Nucleic Acids Res. 2006 Apr 20;34(7):e55. doi: 10.1093/nar/gkl136.
Array based DNA pooling techniques facilitate genome-wide scale genotyping of large samples. We describe a structured analysis method for pooled data using internal replication information in large scale genotyping sets. The method takes advantage of information from single nucleotide polymorphisms (SNPs) typed in parallel on a high density array to construct a test statistic with desirable statistical properties. We utilize a general linear model to appropriately account for the structured multiple measurements available with array data. The method does not require the use of additional arrays for the estimation of unequal hybridization rates and hence scales readily to accommodate arrays with several hundred thousand SNPs. Tests for differences between cases and controls can be conducted with very few arrays. We demonstrate the method on 384 endometriosis cases and controls, typed using Affymetrix Genechip(c) HindIII 50 K arrays. For a subset of this data there were accurate measures of hybridization rates available. Assuming equal hybridization rates is shown to have a negligible effect upon the results. With a total of only six arrays, the method extracted one-third of the information (in terms of equivalent sample size) available with individual genotyping (requiring 768 arrays).
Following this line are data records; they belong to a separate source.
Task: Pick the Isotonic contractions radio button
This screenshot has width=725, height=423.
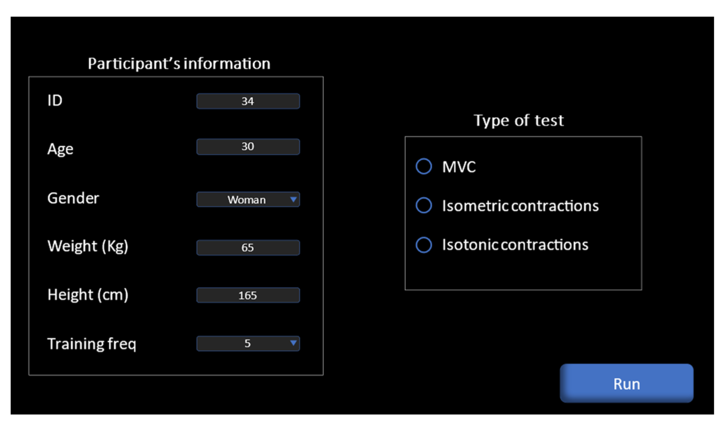Action: [x=424, y=245]
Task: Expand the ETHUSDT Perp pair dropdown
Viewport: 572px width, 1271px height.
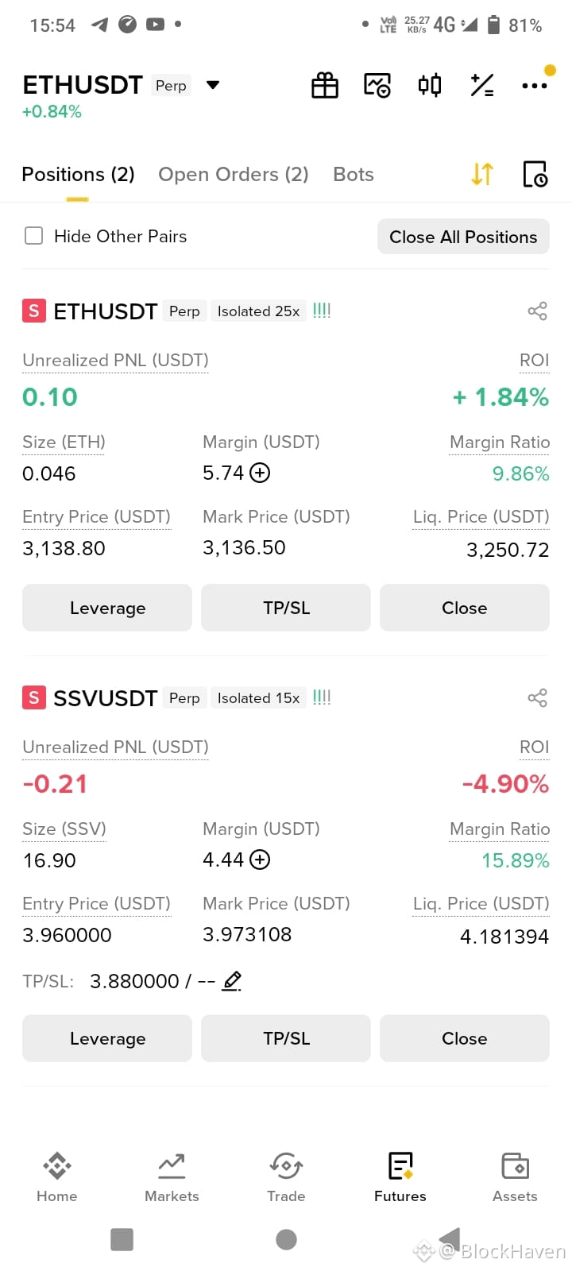Action: [212, 85]
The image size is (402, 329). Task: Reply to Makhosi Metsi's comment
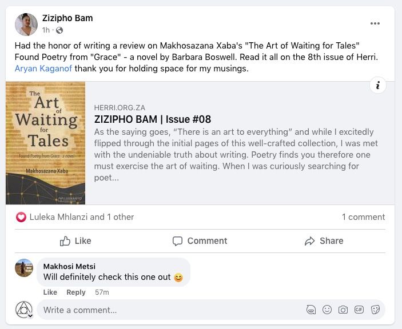[x=76, y=292]
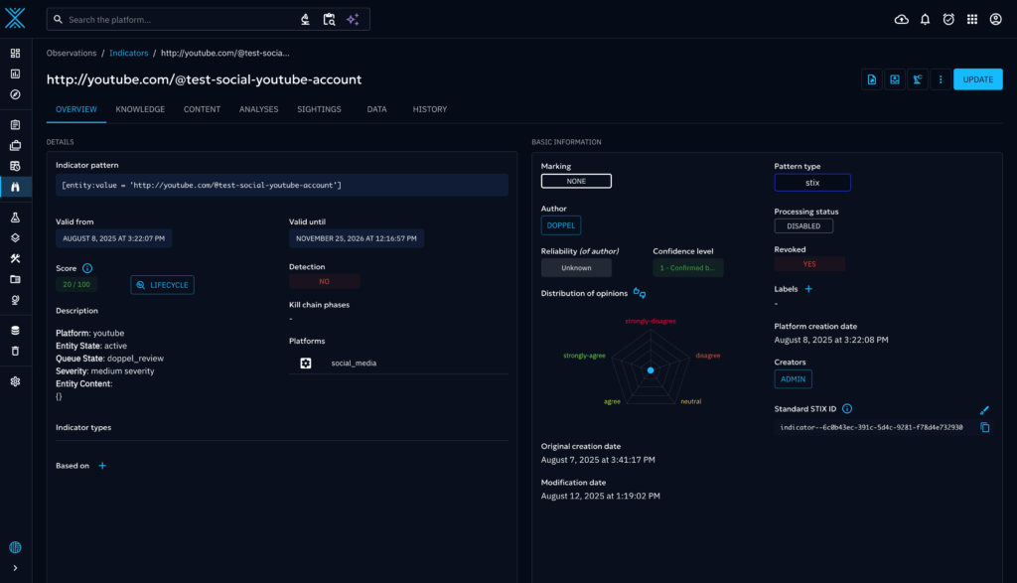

With 20 arrays (10 for cases, 10 for controls), over half of the information could be extracted from this sample.
基于阵列的DNA混合技术有助于对大样本进行全基因组规模的基因分型。我们描述了一种利用大规模基因分型集中的内部重复信息对混合数据进行结构化分析的方法。该方法利用在高密度阵列上并行分型的单核苷酸多态性(SNP)信息来构建具有理想统计特性的检验统计量。我们使用一般线性模型来适当地考虑阵列数据中可用的结构化多重测量。该方法不需要使用额外的阵列来估计不等杂交率,因此很容易扩展以适应具有几十万SNP的阵列。病例组和对照组之间的差异检验可以用很少的阵列进行。我们在384例子宫内膜异位症病例和对照中使用Affymetrix Genechip(c) HindIII 50 K阵列进行了该方法的验证。对于该数据的一个子集,有可用的杂交率准确测量值。结果表明,假设杂交率相等对结果的影响可以忽略不计。总共仅使用六个阵列,该方法就提取了个体基因分型(需要768个阵列)可用信息的三分之一(就等效样本量而言)。使用20个阵列(10个用于病例组,10个用于对照组),可以从该样本中提取超过一半的信息。